#### [Interface element listing]
•••••

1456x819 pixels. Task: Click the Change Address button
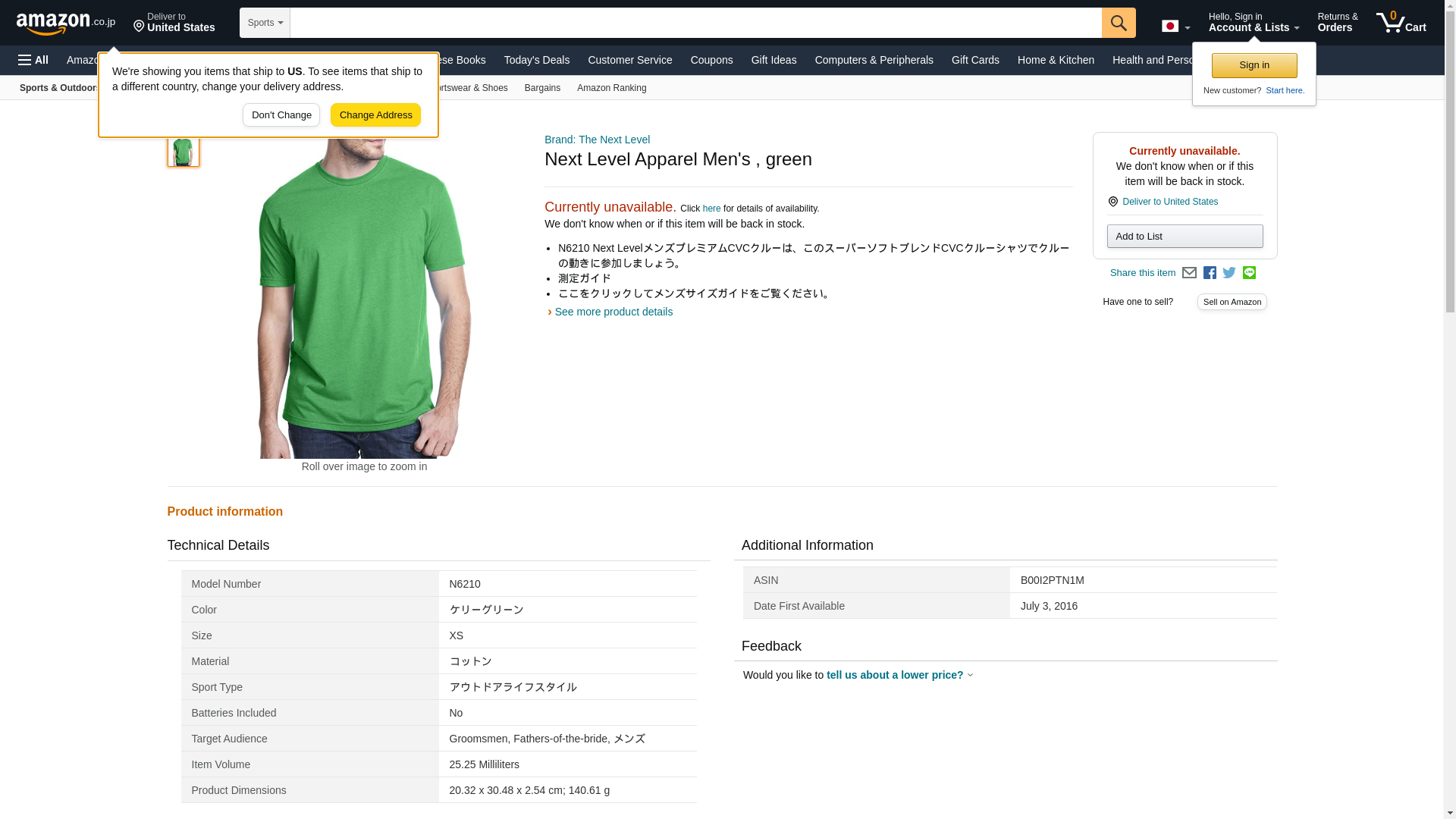point(375,115)
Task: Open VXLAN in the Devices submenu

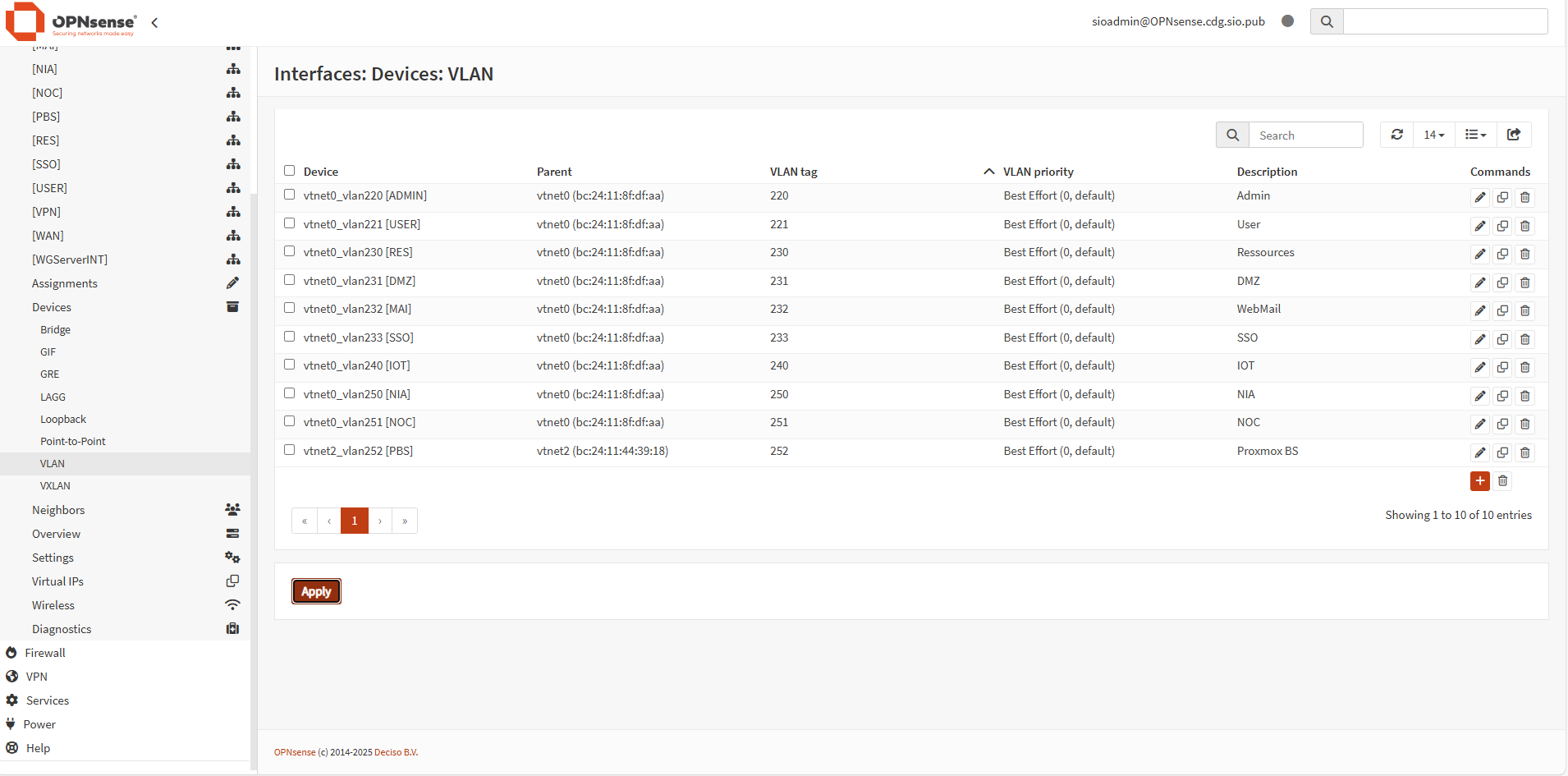Action: point(55,486)
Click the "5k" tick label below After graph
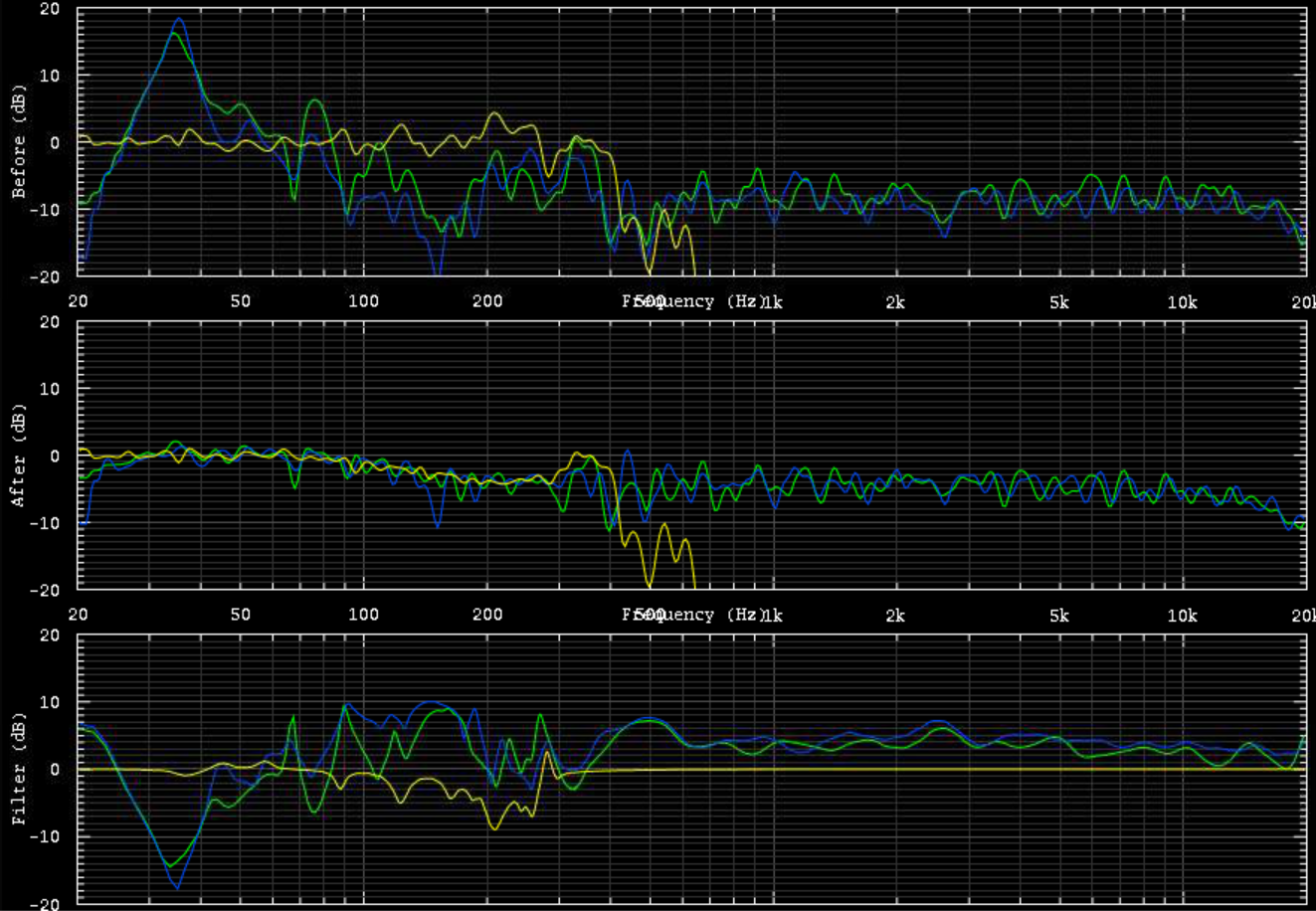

•••••

Quote every line of the listing above word for word, leaving out the pictures.

#### [EXERCISE RESPONSE]
1456x819 pixels. Task: Click the Change Address button
point(375,115)
Task: Open VXLAN in the Devices submenu

Action: point(55,486)
Click the "5k" tick label below After graph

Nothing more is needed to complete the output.